Red Flags (Both In-House and Outsourced)
Warning Signs for In-House Candidates:
- Limited municipal securities experience (mostly broker-dealer background)
- Unwilling to challenge management decisions
- Weak technical knowledge of MSRB and SEC rules
- No examination experience
- Inability to articulate how they'd handle complex scenarios
- Asking for authority without accountability
Warning Signs for Consultants:
- One-size-fits-all approach to compliance programs
- Unwilling to provide client references
- Unclear about what's included in fees
- No municipal advisor specialization
- Can't articulate their examination support process
- Promises that seem too good to be true ("100% guarantee no deficiencies")

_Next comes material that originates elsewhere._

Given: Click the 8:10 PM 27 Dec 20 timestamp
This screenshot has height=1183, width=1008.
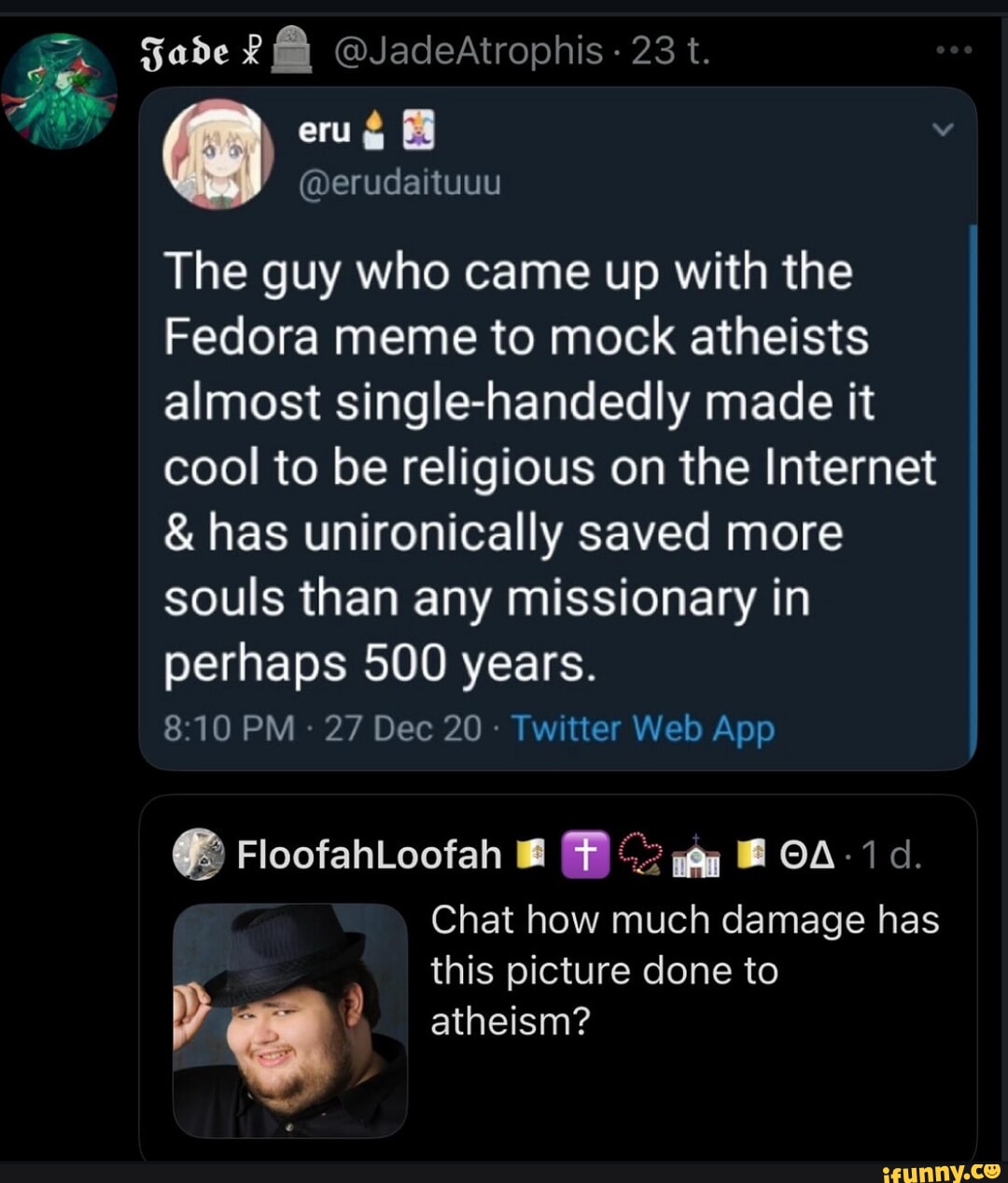Looking at the screenshot, I should pyautogui.click(x=323, y=728).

- High-pressure sales tactics
Making the Transition
Transitioning to Outsourced
Best Practices:
1. Document everything: Gather all compliance documentation, filings, and records
2. Exit interview: Have departing CCO document pending items and historical issues
3. Introductory period: Plan for 30-60 days of intensive consultant onboarding
4. Staff communication: Explain the change and how it will work to your team
5. Client communication: If appropriate, inform key clients about your enhanced compliance support
TL;DR
There's no universally correct answer to the outsourcing versus in-house question. The best choice depends on your firm's specific circumstances:
In-house compliance works best for larger firms with daily needs, stable budgets, and the ability to attract top talent. It provides daily presence, deep firm knowledge, and cultural integration.
Outsourced compliance works best for small-to-mid-sized firms seeking cost efficiency, scalability, and access to deep expertise. It provides senior-level knowledge at a fraction of in-house costs, with the flexibility to scale support as needed.

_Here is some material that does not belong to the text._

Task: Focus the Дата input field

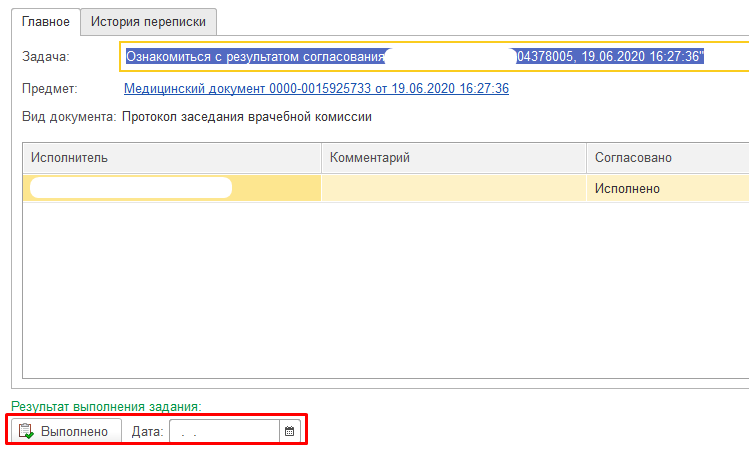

Hybrid models can provide benefits of both approaches for firms in the middle or those with specific needs requiring both daily presence and specialized expertise.
The most important factors in your decision:
1. Your firm's size and complexity
2. Your budget for compliance
3. The quality of talent you can attract/afford
4. Your need for daily versus on-demand support
5. Your growth trajectory and need for flexibility
What Matters Most: Effectiveness, Not Structure
Ultimately, regulators don't care whether your compliance function is in-house or outsourced, they care whether it's effective. A well-executed outsourced compliance program will outperform a weak in-house program every time, and vice versa.
Focus on these success factors regardless of structure:
- Competent, qualified compliance professionals with municipal securities expertise
- Robust written supervisory procedures tailored to your business
- Regular testing and surveillance of compliance obligations
- Comprehensive training programs for all personnel
- Proactive communication between compliance and business teams
- Documentation of compliance decisions and processes
- Continuous improvement based on testing results and regulatory developments
Whether you build an in-house team, or partner with experienced consultants, commit to doing compliance right. Your clients, your regulators, and your firm's reputation depend on it.